• Prompt
From the items below, pull out every line containing the string "size". Case counts.

• Input for this task
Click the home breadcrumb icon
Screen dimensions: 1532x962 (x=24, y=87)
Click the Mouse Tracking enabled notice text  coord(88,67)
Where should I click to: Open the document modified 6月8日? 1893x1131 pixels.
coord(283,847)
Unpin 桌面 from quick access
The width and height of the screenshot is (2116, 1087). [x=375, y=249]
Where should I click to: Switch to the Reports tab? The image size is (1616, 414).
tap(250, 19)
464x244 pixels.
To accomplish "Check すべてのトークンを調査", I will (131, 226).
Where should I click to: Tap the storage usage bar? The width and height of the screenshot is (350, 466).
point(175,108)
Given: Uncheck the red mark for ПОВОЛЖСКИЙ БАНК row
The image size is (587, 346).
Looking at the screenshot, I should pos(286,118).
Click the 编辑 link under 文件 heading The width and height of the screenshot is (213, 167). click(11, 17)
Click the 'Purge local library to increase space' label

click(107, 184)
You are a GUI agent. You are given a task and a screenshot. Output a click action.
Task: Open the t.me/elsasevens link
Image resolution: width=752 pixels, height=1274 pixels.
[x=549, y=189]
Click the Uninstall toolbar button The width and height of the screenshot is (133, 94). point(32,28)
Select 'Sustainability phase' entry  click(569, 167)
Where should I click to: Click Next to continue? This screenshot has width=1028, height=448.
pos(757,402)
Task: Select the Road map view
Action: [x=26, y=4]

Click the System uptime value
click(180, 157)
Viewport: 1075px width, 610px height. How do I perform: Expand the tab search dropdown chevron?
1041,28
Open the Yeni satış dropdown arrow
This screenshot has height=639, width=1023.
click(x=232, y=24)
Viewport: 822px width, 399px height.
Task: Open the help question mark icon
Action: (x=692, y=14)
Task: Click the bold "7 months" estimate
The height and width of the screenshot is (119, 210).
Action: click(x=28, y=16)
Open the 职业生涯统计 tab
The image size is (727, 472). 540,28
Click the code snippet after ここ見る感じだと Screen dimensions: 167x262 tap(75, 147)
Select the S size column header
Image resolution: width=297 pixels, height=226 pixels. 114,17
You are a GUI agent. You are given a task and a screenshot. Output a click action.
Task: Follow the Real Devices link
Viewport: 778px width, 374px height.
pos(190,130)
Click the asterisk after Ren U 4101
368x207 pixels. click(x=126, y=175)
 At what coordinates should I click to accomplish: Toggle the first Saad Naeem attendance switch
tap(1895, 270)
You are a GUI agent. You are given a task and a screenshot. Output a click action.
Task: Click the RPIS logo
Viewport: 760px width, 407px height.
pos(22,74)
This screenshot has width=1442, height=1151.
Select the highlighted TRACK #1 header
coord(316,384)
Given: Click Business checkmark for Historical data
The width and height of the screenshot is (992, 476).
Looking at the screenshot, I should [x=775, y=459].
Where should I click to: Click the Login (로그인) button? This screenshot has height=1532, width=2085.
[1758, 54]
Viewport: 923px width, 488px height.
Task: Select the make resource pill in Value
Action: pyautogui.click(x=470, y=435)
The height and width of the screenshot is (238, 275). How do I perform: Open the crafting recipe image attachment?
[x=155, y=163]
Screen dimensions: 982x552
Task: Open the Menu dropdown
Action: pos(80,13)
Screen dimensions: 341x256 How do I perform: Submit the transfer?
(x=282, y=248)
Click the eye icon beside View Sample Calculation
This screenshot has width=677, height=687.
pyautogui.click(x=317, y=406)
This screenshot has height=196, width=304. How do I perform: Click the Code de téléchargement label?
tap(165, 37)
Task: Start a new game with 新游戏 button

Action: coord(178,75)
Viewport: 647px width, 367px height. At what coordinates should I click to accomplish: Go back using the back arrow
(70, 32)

• Completed exercise
Where should I click to: Switch to the Reports tab? The image size is (1616, 414).
The image size is (587, 346).
The image size is (727, 472). 540,28
Select the S size column header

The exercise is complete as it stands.